Organisations that shift to a process-driven structure can expect to find the Holy Grail of a customer-based industry, says Terry Richardson
In business, the quest for maximised profit and lasting success is as demanding and fraught with obstacles and perils as any quest undertaken in medieval fables by knights seeking the Holy Grail.
To win that Holy Grail today you need to run your organisation so that all your resources are focused around delivering your strategy and meeting the needs of your current customers, and are perfectly placed for meeting their future needs, too.
The Holy Grail isn’t won by blindly applying one of the many management fads that surface from time to time in business schools and industry conferences.
Instead, it involves following a strategy that is down-to-earth, intensely practical and intimately wedded to the very reason for your organisation’s existence.
Above all, what you need to do is to orientate your entire organisation both culturally and operationally around the business processes that lie at its heart.
In business, a process can be defined as a series of steps that produces a specified deliverable to meet a targeted customer need.
This definition is precise: the steps of activity must actually meet customer needs successfully.
A series of steps that doesn’t meet customer needs can’t properly be regarded as a process, or at least not an effective one. All organisations must, by definition, have at least one process if they are going to be in business at all. If they don’t, they won’t have any customers.
Whatever the precise nature of the process or processes an organisation carries out, the very fact process is actually defined in terms of delivering a benefit to customers leaves no doubt that process is not only at the heart of the organisation but is the heart of the organisation. The organisation is, in fact, the sum of its processes.
All business processes must contribute to delivering products and services to customers both now and in the future. Any business strategy must impact on that delivery either by satisfying existing customers more, satisfying more customers or by doing either with fewer resources.
A business’s processes essentially mean two things to it as an organisation. Firstly, they are the method by which it delivers to its customers whatever they require from it. Secondly, a business’s processes are, almost by definition, the consumers of that business’s resources.
Process is a crucial key to both implementing and developing strategy in any useful sense at all.
Not that you would believe this when you consider just how much – or how little – effort and attention most organisation’s senior executives devote to understanding and managing their processes.

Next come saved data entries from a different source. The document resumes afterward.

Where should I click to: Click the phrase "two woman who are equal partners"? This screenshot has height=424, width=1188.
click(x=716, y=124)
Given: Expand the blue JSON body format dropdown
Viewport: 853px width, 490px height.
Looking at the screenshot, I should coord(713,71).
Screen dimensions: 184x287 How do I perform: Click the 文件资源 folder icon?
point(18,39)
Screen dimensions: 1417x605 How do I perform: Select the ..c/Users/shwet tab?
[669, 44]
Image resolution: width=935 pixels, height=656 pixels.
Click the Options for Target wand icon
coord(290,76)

“Changing from an organisational focus to a process focus is not just a superficial change; it’s a root and branch rethink of how the organisation should work
Indeed, in practice, an alarmingly high proportion of boards and senior managers ignore processes pretty well completely.
Why don’t boards see that managing processes properly is the key to achieving the Holy Grail of running a business today? Why do they overlook the overwhelming strategic importance of process?

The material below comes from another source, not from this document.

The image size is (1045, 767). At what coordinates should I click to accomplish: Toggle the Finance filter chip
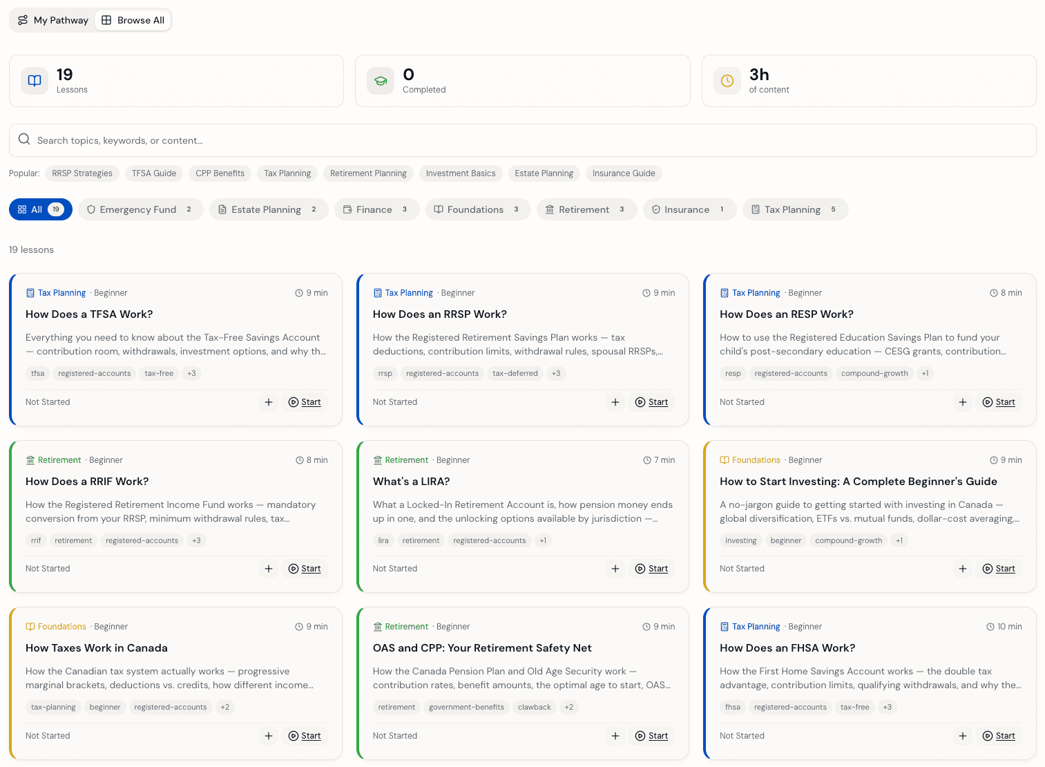pos(376,209)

There appear to be two main reasons. The first is that organisations often adopt the short-sighted approach that processes are nothing more important than the consequence of their strategic thinking.
The truth of the matter is that the board must keep the organisation’s processes firmly in its sight – and mind – at all times. After all, unless a strategic decision made at board level is indeed being implemented properly and successfully embodied in the organisation’s operations, the decision is really just hot air.
The second reason has to do with the way most organisations are structured. The problem here is that organisations are typically structured by function. Such a function-based structure is not friendly to the task of managing process properly, or even to being fully aware of what all the organisations’s processes actually are.
This basic structural problem is often such a major obstacle to successful board-level process management that even if the board wanted to manage process it would find it very difficult to do so.
For such organisations, the Holy Grail is not so much hard to find as shattered into numerous scattered fragments.
Today, the strategic concept of customer focus is more and more being used as a convenient thumbnail summary of the imperative to focus an organisation around the customer’s needs.
Many organisations have attempted to become more ‘customer-centric’ by, for example, implementing CRM (Customer Relationship Management) systems.
But the CRM system, like any other IT system, cannot deliver this by itself; it can only ever be an enabler. This is why so many CRM implementations can fail. If organisations rely on the technology to make them more customer-centric without a clear focus on the processes it needs to support, the implementation is likely to join the majority of system implementations that do not live up to expectations.
For all these reasons, shifting to a process-driven structure, while requiring some radical changes, is the map that leads to the Holy Grail of a customer-focused approach to business, with everyone working to deliver the strategy and fulfil the organisation’s potential.
Changing from an organisational focus to a process focus is not just a superficial change; it’s a root and branch rethink of how the organisation should work. Delivering the Holy Grail of having all your resources focused on strategic delivery and on delivering effectively and efficiently to customers is the goal. The quest to find the Holy Grail will be the single most important business journey that you will ever make – and the most profitable.